司会に紹介され、満席の来場者の拍手に包まれて演台に進む岸田首相。ようやく拍手が鳴りやむかというとき、3階席の中年男性が、米粒ほどの大きさに見える階下の岸田首相に向かって叫んだ。
続く言葉を最後まで発することなく、数人のスタッフらに取り押さえられる男性。「痛い、痛い」とわめきながら、瞬く間に場外に連れ出された。
「お前が騒ぐなよ」
男性の退場を冷ややかに見つめる観客がつぶやく。静けさが戻りつつあった空間には、自民党の裏金事件に対する怒りを共有する空気はなかった。
年1回のペースで岸田首相に面会する謎の組織
来場者が不規則発言を嫌ったのは、岸田首相の一言一句に注目していたからかもしれない。

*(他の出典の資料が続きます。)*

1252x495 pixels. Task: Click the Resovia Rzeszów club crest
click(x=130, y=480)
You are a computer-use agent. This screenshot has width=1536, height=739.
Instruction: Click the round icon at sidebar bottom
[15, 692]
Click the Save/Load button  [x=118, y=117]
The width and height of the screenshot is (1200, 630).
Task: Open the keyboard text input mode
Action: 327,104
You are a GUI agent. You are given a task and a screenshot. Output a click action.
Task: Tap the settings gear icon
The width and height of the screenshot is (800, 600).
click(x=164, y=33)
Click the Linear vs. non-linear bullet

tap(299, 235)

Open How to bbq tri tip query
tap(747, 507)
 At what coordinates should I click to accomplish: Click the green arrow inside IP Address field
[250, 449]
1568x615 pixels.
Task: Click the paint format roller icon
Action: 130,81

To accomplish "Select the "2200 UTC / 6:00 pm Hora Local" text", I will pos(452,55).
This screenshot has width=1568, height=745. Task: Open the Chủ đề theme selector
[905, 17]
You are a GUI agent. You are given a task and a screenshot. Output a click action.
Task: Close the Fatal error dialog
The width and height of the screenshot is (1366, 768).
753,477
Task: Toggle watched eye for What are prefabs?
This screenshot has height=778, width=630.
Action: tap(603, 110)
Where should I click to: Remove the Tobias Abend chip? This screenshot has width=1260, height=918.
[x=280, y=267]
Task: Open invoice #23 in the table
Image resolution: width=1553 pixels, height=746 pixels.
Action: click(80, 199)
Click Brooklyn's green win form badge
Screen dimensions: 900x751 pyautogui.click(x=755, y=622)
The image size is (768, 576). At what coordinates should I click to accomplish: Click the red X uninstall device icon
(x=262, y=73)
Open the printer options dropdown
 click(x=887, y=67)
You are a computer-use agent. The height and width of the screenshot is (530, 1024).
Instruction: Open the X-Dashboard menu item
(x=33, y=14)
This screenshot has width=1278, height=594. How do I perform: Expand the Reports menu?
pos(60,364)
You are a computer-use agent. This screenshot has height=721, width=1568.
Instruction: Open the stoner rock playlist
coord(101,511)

演台の背後には、岸田首相を映す巨大スクリーンがあり、その脇の垂れ幕には次のスローガンがあった。
緊急事態条項を憲法に明記する国会発議を―。
「岸田首相が参加したのは『ニューレジリエンスフォーラム』(以下、フォーラム)という任意団体の大会です。岸田首相は『緊急事態や混乱のなかで、国家の機能が維持できるかどうかは現実的で重要な課題だ』と話し、災害やテロの発生時に、政府に権限を集中させる緊急事態条項の条文を加える憲法改正に意欲を示しました」(永田町関係者)
岸田首相は、施政方針演説でも総裁任期中の改憲を掲げている。しかし、6月に入っても裏金事件への対応などで世論や党内の支持を得られず、国会運営が混乱したことで断念している。一方でフォーラムが発足した'21年6月以降の活動を振り返ると、改憲をめざす岸田首相に、積極的に働きかけてきたことがわかる。
首相動静によると、フォーラム関係者はこれまで、年1回のペースで岸田首相に面会している。目的は毎年まとめている政策提言を手渡すためだ。